Monolithic applications are not always inevitable. Micro-services architectures

The application in question is a 15-year-old monitoring application that is still developed in the same way but by a multitude of contributors, both internal and external.

The technologies used are Struts 1.x, Java, an improbably-persistent framework and a large number of stored procedures.

The height of happiness for both the developer (What?! Are projects still being produced using this tech?) and the user (with a "blank" when pages refresh) and even for the application manager (security issues, staffing, maintenance costs, etc.).

After nearly 3 years, I left this project because I thought I’d seen everything there was to see and, above all, I couldn’t take it anymore!

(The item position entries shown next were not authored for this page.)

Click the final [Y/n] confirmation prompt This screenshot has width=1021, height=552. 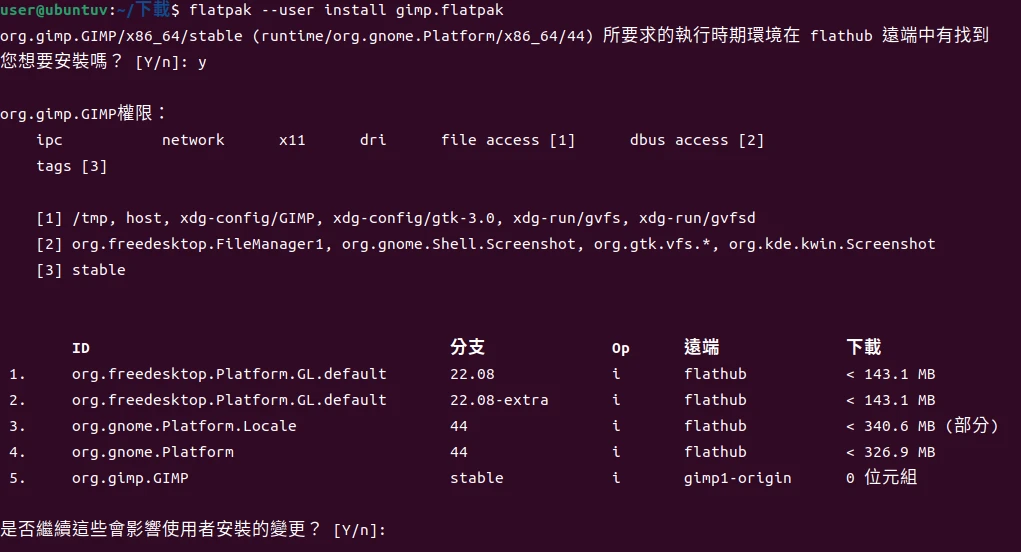pos(359,529)
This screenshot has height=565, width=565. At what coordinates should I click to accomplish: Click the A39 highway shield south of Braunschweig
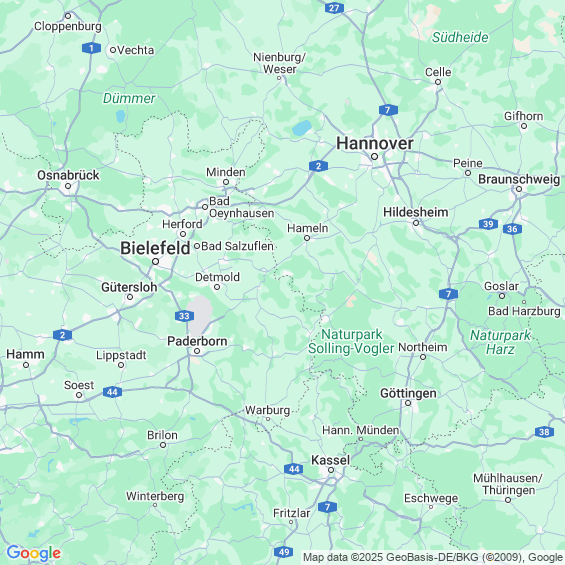click(x=488, y=224)
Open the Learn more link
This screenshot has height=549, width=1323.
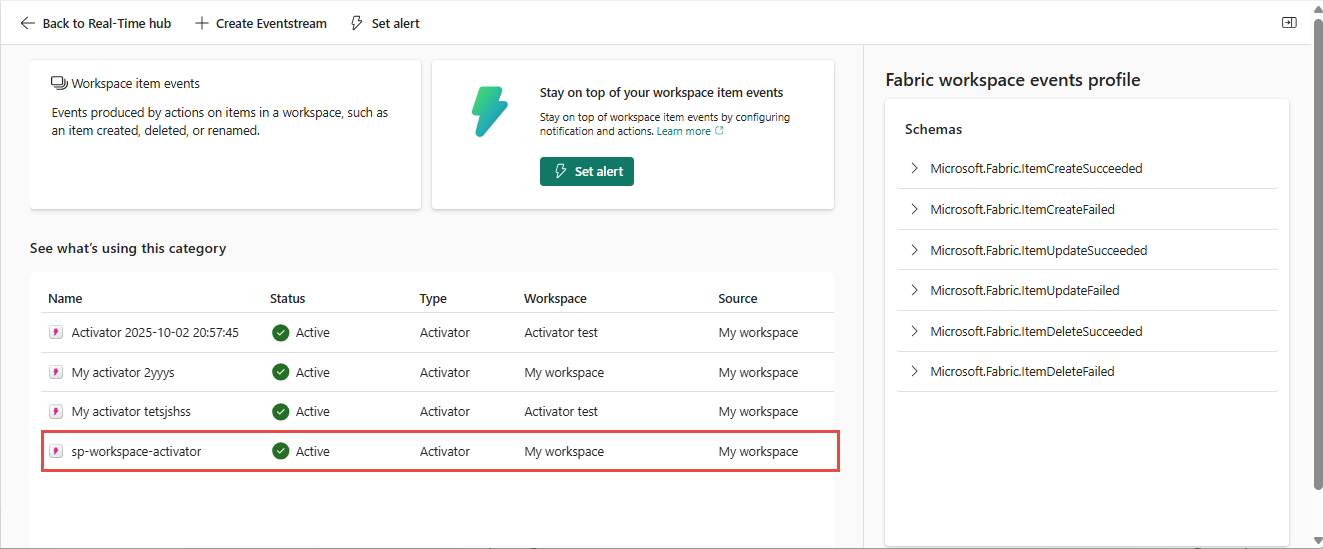684,131
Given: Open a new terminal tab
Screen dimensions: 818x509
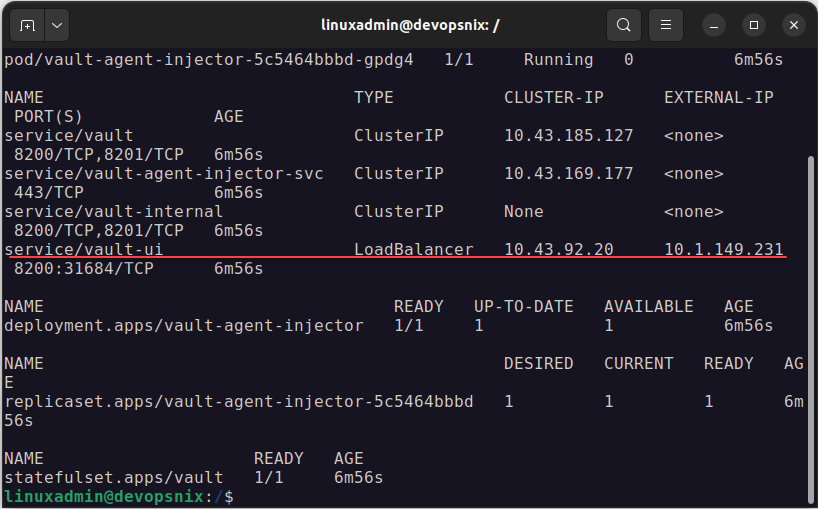Looking at the screenshot, I should click(x=27, y=24).
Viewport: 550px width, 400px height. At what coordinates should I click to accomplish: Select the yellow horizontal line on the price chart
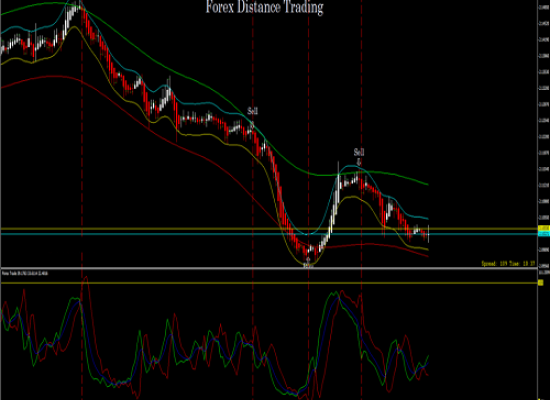269,229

Nevertheless, it was a good experience and I met lots of great people, and I’d always thought we needed to stop doing things this way and decided to rewrite this app.

After a 3-year break, in 2014, the customer wanted me to get on board as architect/tech lead on a new project. Of course, we treated ourselves, using all the latest fashionable frameworks and a state-of-the-art user interface (based on 1.x angular and bootstrap).
With the project finished and success guaranteed, it was time to return to that monolithic app with this crazy idea of starting over.

Doing things differently, yes, but how? Stopping developments for a multi-month rewriting period was not an option. Then, I had the opportunity to attend Devoxx conferences in Paris in 2014, which particularly focused on micro-services architecture. One of these presentations told the tale of rewriting a full project using micro-services.
The solution was staring me in the face!

It was the best approach to finally put this monolithic app’s work-intensive and time-consuming development cycles to bed. Making things smaller, much smaller, using independent parts.
So I learned about micro-services architecture, prepared the environments, and “evangelised” the different stakeholders.

We had to meet a new particularly niche business demand. Tracking exchanges between the application’s different users. Therefore, we had an opportunity to prove its feasibility.

I started writing a new application, only handling this very specific need, to be added to the monolithic app. An Angular application run parallel to the Struts monitoring application.
One evening, as I was finalising my ‘POC’, the project manager saw how both projects could be jointly integrated. Three was a new tab on the left-hand side of the existing application: by clicking on it, a panel slid over to reveal all the features of this communication module.
She was pleasantly surprised with the result and finally saw proof that it actually was possible to do things differently.

All that was left to do was to set up the back-end with all the components needed to make this type of architecture work and get the infrastructure team on board for the adventure.

Today, 25 micro-services and 2 Angular applications (1.x and 5) run on this platform and it’s only the start!